Repeat the records in full. No pictures belong in the copy.

Start of DATA FOR THIS TASK

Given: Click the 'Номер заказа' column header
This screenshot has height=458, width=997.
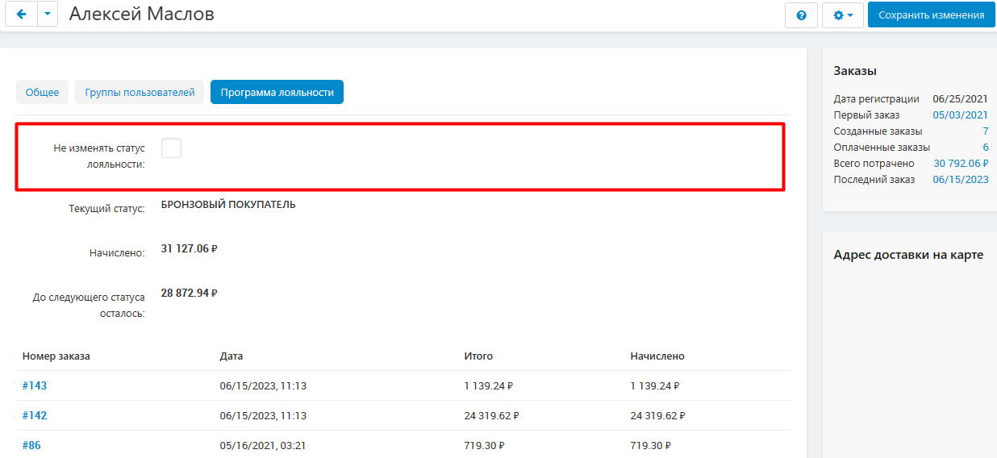Looking at the screenshot, I should (x=56, y=356).
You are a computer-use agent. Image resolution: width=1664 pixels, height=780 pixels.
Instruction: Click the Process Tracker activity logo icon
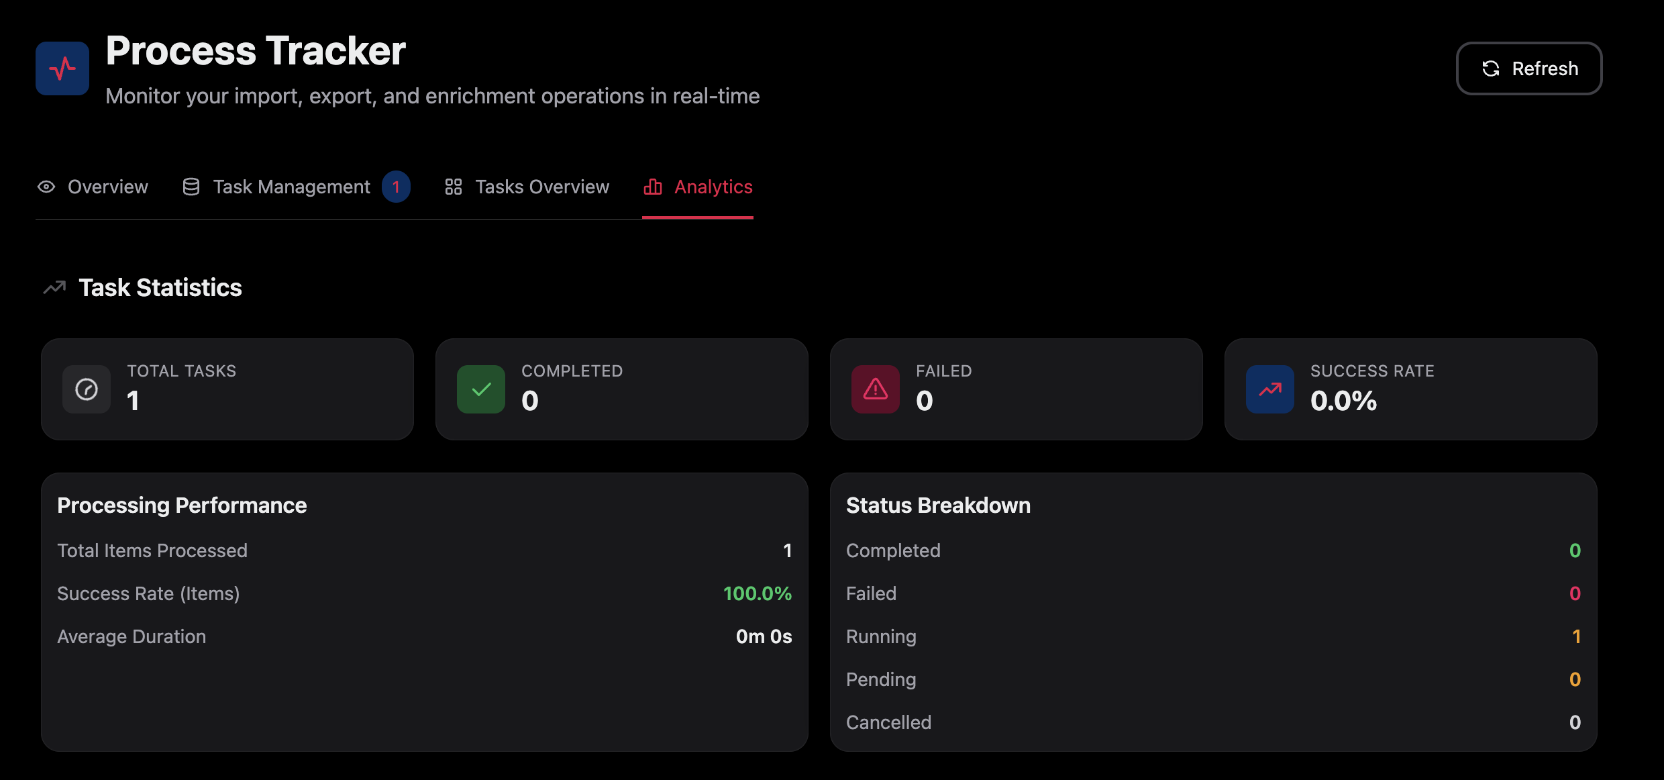pos(61,68)
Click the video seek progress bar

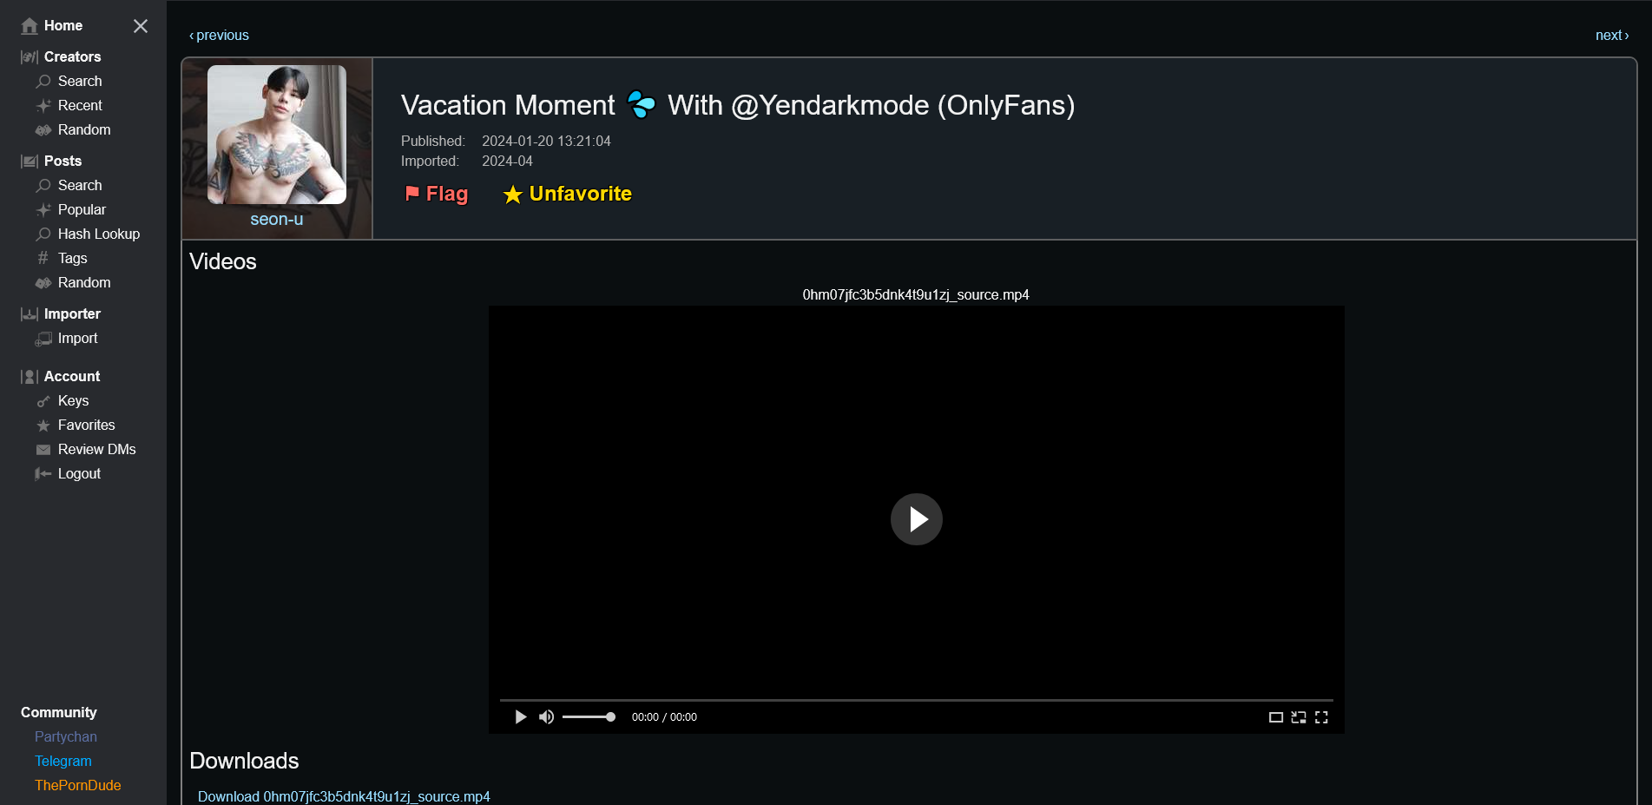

End of DATA FOR THIS TASK

### WRITTEN RESPONSE
Given: Click the 'Номер заказа' column header
This screenshot has height=458, width=997.
Looking at the screenshot, I should (x=56, y=356).
You are a computer-use agent. Image resolution: width=1664 pixels, height=780 pixels.
Instruction: Click the Process Tracker activity logo icon
pos(61,68)
Click the video seek progress bar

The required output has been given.